━━ MATERIAL SUPPLIED

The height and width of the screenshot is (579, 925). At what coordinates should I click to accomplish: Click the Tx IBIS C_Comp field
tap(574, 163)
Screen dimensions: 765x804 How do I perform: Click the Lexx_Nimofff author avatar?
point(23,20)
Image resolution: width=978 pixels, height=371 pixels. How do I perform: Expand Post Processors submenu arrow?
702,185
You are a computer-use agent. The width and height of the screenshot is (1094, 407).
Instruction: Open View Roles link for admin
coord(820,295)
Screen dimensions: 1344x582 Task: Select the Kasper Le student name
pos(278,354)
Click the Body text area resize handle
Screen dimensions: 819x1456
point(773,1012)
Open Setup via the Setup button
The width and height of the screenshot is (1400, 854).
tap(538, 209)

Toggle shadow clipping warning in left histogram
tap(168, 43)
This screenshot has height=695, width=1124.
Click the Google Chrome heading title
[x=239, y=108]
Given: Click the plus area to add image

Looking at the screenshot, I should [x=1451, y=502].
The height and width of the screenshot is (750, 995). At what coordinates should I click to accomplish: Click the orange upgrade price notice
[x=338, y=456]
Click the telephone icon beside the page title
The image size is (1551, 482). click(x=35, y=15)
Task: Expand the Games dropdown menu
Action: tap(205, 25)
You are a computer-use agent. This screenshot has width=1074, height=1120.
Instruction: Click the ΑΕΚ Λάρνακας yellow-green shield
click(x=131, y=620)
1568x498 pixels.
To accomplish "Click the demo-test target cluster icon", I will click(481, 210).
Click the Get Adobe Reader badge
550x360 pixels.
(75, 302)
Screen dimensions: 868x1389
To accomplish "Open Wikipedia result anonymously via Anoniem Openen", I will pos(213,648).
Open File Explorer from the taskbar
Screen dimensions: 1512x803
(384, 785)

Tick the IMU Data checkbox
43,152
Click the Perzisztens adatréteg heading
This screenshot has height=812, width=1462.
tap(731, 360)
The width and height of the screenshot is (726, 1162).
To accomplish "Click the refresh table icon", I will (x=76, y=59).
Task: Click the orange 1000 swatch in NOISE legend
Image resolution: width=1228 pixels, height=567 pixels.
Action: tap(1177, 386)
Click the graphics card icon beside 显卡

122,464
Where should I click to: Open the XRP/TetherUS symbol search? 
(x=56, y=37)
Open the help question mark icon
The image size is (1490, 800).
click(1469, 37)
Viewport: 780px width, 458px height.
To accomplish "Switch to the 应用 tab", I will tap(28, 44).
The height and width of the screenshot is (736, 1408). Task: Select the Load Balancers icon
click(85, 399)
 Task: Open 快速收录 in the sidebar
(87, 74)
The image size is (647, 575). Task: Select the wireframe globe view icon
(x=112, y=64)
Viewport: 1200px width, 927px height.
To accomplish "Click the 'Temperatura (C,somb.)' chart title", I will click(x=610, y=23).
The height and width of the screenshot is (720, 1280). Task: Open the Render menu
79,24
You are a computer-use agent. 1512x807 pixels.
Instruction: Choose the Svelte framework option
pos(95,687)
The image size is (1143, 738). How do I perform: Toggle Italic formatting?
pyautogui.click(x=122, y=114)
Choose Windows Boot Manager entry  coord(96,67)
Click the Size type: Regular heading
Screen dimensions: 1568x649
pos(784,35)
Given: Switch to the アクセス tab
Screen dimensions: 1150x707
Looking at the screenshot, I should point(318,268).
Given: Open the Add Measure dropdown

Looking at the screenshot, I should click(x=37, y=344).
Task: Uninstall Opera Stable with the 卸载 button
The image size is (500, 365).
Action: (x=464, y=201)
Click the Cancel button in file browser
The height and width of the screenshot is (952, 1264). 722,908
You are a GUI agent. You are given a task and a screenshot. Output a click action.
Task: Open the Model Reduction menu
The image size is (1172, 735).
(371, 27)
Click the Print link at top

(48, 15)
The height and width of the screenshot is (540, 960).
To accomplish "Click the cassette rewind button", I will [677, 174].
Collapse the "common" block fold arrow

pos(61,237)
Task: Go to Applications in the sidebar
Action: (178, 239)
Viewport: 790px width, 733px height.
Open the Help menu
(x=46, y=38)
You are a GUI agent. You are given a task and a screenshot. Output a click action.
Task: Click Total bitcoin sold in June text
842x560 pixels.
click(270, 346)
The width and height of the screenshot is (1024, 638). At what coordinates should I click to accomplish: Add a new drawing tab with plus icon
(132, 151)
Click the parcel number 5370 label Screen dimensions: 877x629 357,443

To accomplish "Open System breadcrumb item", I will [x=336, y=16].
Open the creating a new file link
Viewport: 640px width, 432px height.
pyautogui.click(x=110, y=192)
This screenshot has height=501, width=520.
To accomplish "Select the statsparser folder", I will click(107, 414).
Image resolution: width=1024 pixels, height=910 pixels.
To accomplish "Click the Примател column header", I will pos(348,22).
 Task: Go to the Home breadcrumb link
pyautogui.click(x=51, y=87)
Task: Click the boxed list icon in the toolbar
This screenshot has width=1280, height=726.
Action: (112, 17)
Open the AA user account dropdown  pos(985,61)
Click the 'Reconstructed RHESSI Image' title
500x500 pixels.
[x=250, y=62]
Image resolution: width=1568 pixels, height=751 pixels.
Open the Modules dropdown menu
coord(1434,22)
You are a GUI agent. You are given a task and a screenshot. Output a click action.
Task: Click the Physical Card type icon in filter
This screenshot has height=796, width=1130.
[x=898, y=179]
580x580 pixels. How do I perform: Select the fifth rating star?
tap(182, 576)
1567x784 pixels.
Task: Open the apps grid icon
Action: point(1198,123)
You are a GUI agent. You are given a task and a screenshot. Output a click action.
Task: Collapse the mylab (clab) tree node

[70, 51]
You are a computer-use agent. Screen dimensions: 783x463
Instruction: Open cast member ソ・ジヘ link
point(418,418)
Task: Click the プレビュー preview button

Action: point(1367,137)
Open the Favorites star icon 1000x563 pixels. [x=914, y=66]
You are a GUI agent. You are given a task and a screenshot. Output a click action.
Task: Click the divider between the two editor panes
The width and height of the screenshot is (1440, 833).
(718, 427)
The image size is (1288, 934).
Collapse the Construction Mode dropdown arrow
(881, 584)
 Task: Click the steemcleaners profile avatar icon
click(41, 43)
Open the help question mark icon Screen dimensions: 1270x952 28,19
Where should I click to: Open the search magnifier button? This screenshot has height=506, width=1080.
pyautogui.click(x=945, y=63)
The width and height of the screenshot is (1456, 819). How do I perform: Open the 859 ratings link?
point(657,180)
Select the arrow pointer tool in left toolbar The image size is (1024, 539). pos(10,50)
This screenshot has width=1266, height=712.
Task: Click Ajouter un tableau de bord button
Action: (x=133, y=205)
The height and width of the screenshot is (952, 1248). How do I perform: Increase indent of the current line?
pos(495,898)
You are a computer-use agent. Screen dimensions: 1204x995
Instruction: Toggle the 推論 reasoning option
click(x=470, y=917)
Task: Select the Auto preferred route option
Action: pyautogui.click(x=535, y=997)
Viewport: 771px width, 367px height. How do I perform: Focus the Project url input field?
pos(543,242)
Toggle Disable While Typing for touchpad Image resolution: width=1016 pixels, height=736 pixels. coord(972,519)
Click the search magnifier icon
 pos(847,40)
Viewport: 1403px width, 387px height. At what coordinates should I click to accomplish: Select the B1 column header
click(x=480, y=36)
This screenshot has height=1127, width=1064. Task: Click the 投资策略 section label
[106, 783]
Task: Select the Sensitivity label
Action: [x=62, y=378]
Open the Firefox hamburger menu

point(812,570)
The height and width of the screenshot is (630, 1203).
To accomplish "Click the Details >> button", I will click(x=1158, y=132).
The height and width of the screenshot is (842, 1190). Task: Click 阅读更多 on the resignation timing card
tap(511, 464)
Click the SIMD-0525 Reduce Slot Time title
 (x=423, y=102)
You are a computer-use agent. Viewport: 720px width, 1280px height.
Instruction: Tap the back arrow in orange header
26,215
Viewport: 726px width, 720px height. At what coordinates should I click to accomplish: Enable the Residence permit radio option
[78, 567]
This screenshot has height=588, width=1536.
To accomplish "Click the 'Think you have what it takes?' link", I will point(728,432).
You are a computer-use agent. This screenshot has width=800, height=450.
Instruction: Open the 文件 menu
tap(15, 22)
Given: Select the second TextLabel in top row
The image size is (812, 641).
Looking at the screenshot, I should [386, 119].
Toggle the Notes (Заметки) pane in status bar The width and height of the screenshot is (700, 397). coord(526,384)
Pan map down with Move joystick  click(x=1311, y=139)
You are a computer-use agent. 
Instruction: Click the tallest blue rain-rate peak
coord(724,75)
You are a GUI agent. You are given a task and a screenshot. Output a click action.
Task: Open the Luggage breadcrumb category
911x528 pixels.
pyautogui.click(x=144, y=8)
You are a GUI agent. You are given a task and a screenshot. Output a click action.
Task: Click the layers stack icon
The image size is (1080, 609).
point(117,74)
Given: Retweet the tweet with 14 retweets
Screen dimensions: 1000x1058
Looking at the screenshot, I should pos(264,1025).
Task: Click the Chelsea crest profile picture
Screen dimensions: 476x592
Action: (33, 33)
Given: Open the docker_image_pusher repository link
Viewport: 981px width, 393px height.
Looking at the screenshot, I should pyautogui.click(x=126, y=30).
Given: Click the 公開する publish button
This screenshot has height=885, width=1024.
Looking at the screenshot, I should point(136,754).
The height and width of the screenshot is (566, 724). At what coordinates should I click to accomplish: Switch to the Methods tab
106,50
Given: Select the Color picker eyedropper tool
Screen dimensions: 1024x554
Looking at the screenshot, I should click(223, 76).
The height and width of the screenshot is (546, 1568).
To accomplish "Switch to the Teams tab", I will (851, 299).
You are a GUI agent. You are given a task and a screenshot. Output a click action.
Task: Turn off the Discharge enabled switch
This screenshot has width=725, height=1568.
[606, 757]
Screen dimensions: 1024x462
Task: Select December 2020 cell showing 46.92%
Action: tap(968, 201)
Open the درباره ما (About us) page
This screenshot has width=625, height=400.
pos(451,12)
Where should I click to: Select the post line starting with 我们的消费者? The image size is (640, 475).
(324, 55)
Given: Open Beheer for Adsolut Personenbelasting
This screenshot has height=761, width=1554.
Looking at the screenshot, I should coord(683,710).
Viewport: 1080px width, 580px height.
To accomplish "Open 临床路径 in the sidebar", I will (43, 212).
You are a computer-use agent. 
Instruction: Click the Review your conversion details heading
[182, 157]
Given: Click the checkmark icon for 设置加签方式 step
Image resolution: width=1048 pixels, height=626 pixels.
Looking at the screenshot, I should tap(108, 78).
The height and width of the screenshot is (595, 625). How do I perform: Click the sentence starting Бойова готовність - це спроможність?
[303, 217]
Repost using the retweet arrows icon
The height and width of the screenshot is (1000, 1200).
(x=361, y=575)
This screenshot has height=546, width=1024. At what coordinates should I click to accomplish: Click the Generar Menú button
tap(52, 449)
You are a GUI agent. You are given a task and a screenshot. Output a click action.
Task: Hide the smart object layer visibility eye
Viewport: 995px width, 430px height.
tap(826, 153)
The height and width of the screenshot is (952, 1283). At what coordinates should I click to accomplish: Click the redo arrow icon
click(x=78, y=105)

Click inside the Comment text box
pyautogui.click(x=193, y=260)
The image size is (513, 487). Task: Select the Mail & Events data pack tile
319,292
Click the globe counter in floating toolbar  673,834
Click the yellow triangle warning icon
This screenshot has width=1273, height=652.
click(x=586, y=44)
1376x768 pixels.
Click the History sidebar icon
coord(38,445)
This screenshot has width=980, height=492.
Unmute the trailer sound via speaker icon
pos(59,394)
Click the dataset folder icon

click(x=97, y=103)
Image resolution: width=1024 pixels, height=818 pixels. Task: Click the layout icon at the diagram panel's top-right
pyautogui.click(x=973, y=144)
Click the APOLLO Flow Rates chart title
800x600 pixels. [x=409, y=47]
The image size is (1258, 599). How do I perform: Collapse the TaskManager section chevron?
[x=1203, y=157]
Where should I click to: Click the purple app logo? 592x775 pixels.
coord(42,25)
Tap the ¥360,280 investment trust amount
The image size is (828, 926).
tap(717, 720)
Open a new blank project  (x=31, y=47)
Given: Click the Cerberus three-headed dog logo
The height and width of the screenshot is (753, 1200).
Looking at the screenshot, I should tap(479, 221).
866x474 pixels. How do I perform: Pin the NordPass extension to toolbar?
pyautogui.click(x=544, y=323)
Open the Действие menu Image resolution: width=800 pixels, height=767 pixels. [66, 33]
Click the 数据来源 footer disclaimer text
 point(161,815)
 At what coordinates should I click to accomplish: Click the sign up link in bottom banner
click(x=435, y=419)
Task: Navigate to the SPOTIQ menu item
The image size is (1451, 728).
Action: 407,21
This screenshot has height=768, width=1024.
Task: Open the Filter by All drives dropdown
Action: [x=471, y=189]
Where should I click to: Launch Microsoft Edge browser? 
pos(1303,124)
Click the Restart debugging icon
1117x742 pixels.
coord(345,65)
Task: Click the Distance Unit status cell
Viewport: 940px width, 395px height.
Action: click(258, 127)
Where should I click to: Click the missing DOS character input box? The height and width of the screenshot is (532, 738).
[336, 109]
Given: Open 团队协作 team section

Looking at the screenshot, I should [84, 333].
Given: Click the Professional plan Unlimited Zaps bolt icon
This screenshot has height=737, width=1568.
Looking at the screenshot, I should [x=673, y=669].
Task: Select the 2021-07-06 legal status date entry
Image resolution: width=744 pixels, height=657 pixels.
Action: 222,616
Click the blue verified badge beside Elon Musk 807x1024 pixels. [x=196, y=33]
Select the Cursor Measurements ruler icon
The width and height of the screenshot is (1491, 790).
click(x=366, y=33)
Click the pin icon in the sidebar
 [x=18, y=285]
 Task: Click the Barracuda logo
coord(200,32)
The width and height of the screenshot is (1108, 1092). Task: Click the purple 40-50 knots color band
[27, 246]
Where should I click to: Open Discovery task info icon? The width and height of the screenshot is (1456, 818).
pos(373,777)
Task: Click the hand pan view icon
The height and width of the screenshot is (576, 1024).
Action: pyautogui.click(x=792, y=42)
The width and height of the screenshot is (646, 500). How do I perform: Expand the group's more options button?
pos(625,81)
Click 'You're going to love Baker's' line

━━━━

WHAT TO WORK ON: Lines with "entry": copy every one of them from the listing above.

YOUR SOLUTION:
Choose Windows Boot Manager entry  coord(96,67)
Task: Select the 2021-07-06 legal status date entry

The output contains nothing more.